◆ Textauszug

_ _ _ _ _

Berlins Finanzsenator Stefan Evers ruft nicht nach mehr Geld vom Bund. Auch nicht nach noch größeren Schuldenspielräumen. Er dringt auf strukturelle Entlastung der Städte: weniger Ausgaben, Aufgaben und Auflagen.
Frankfurter Allgemeine Zeitung vom 16.06.2025 - Das Gespräch führte Manfred Schäfers

Arm, aber sexy – so das Bonmot von Klaus Wowereit aus seiner Zeit als Regierender Bürgermeister in Berlin: Wie befriedigend ist es, Finanzsenator der Hauptstadt zu sein?

Berlin ist nach wie vor sexy. Aber arm ist es nicht mehr. Gerade erst ist die Hauptstadt im internationalen Vergleich des Beratungsunternehmens Oxford Economics nach München als einer der attraktivsten und wirtschaftsstärksten Standorte herausgestellt worden. Das spiegelt sich auch in wachsenden Steuereinnahmen wider. Wir haben also kein Einnahmeproblem. Vielmehr sind viel zu hohe Ausgaben das Problem. Und das macht den Job eines Finanzsenators in diesen Zeiten besonders herausfordernd.

Sie sagen, Berlin sei nicht mehr arm. Aber der Stadtstaat ist immer noch mit Abstand das größte Empfängerland im Finanzkraftausgleich. Was muss sich ändern, damit sich das ändert?

Unsere Stadt ist auf einem guten Weg. Wir verringern Stück für Stück unsere Abhängigkeit vom Länderfinanzausgleich. Berlin ist im wirtschaftlichen Vergleich der Bundesländer längst nicht mehr Schlusslicht, es liegt inzwischen im oberen Mittelfeld. Unsere Wachstumsraten liegen regelmäßig über dem Bundesdurchschnitt. Darauf ausruhen werden wir uns aber nicht. Im Gegenteil: Wir müssen die Rahmenbedingungen für die Wirtschaft weiter verbessern, da gibt es noch viel Potential.

Dann wird das Land dem ersten Steuergesetz von Schwarz-Rot zustimmen, das die Wirtschaft stimulieren soll?

_ _ _ _ _

Gesammelte Daten
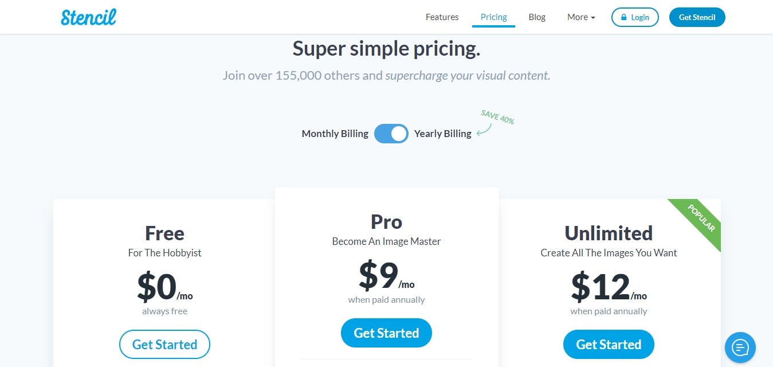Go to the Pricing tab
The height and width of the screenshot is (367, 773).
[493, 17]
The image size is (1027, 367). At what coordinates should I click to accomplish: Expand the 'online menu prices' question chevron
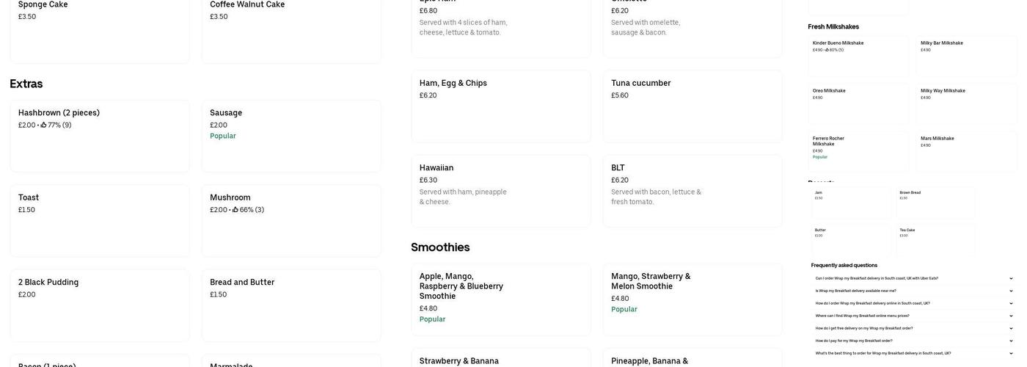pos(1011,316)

_ _ _ _ _

◆ Aufgabenstellung
A) Welche Kernaussagen enthält der Absatz des Interviews, der mit „Unsere Stadt ist auf einem guten Weg“ beginnt? Fassen Sie ihn als kurze Stichpunktliste zusammen.
B) Geben Sie den Wortlaut des Interviews zurück, beginnend mit „Sie sagen, Berlin“ und fortlaufend bis einschließlich „sich das ändert?“.
Maßgeblich ist allein das Interview.

◆ Lösungen der Reihe nach
A)
- Berlin verringert schrittweise seine Abhängigkeit vom Länderfinanzausgleich.
- Im wirtschaftlichen Vergleich der Bundesländer ist Berlin nicht mehr Schlusslicht, sondern liegt im oberen Mittelfeld.
- Die Wachstumsraten liegen regelmäßig über dem Bundesdurchschnitt.
- Die Rahmenbedingungen für die Wirtschaft sollen weiter verbessert werden, da noch viel Potential besteht.

B)
Sie sagen, Berlin sei nicht mehr arm. Aber der Stadtstaat ist immer noch mit Abstand das größte Empfängerland im Finanzkraftausgleich. Was muss sich ändern, damit sich das ändert?